Minivan
09-03-2008, 04:47 AM
Forty seven days ago the Utah Supreme Court handed down a landmark decision that opened to the public hundreds of miles of Blue Ribbon trout streams and rivers. The ink wasn’t quite dry on Chief Justice Durant’s published opinion when various media outlets, such as the Salt Lake Tribune, immediately heralded the Supreme Court ruling as a windfall for public anglers. For the first time in decades private sections of trout streams were opened to the citizens of Utah.
But curiously enough the Utah Division of Wildlife Resources has been strangely absent in this joyous celebration. One would assume that if Ed (The mayor of Committeeville) Kent was euphoric enough to proclaim “the angling community will do back flips” over this decision, the DWR would find some time in their four day work week to weigh in on a ruling of this magnitude. Wouldn’t you think a brief press release, possibly an announcement on their website, or maybe even a short quote in the newspaper or on television from SOMEBODY within the DWR would be appropriate? This is especially true if you have listened to the DWR whine and preach their bureaucratic buzzwords such as they need to “simplify fishing rules” or they need to “increase angling opportunities” for the last ten years or so. My God wouldn’t you assume the high Court’s interpretation on a law that suddenly opened up one hell of a lot of opportunity would be cheered by the DWR? I would have truly thought once the DWR caught wind of the Court’s decision, they would have gotten an erection faster than Dick Cheney after reading Halliburton’s 2nd quarter earnings report. But strangely enough, there hasn’t been as much as a peep from the Utah Division of Wildlife Resources. It is as if they wished this whole thing would have never happened. It is not like the public affairs office of the DWR hasn’t burped out other news releases since this decision was rendered. Since July 18, 2008, the DWR’s public affairs office has had no problem informing the public about earth shattering news such as a spring of 2009 goose hunt, an update on quagga mussels in Lake Foul (Powell) or that dove season has started.

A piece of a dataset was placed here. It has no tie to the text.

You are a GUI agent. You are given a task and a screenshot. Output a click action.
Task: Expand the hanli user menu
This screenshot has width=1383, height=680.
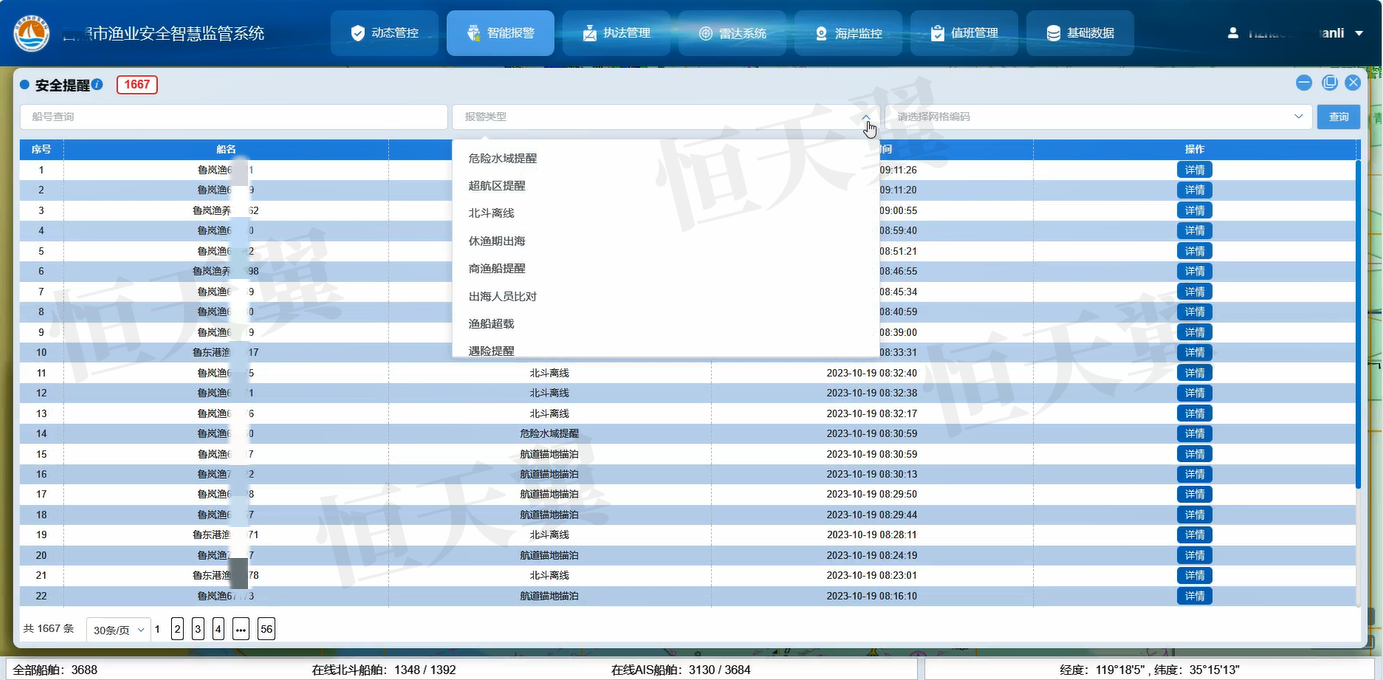1359,32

The problem I have with the DWR’s intentional silence on this matter is simple. The Division had no problem when the shoe was on the other foot. The DWR sure felt it was their place to inform and educate public anglers about the ramifications and evils of “trespassing”. I can hear the DWR cheerleader/chamber of commerce types such as the Heppy’s point out that this is a private property matter and it is not the DWR’s place to get involved. That argument is pure horseshit. For the last few decades the DWR has been relentless in badgering the public to “Ask First”, “obtain permission”, “be respectful of private landowners”, etc, etc. In fact look on your combination license; in bold it states “this permit does not authorize you to trespass on private property”. Look at their website, their fishing reports, even current postings are downright misleading and negligent and clearly run contrary to the Utah Supreme Court’s decision. As an example; the most recent fishing report from the southern region erroneously states, when reporting on the East Fork of the Sevier, that “some private property is closed to trespass, so watch for signs” Or this classic fraudulent lie; “most of the remainder of the canyon (Kingston) is private and posted, so ask permission first”. That is direct from the DWR website and it is downright b.s. That is not the law. The Utah Supreme Court ruled that I can march my ass right up the East Fork of the Sevier River through so-called posted property if I want to recreate as long as I enter the stream at a public access point. The DWR knows damn good and well there are plenty of places in both Black Canyon on the E.F. of the Sevier and in Kingston Canyon where an angler can enter the stream via a public access point. The DWR owns land in both canyons that border this so-called “posted property”! All an angler has to do is enter at a DWR access point. The Division knows this. Why lie and be deceitful to the angling public on a taxpayer funded Utah state government website?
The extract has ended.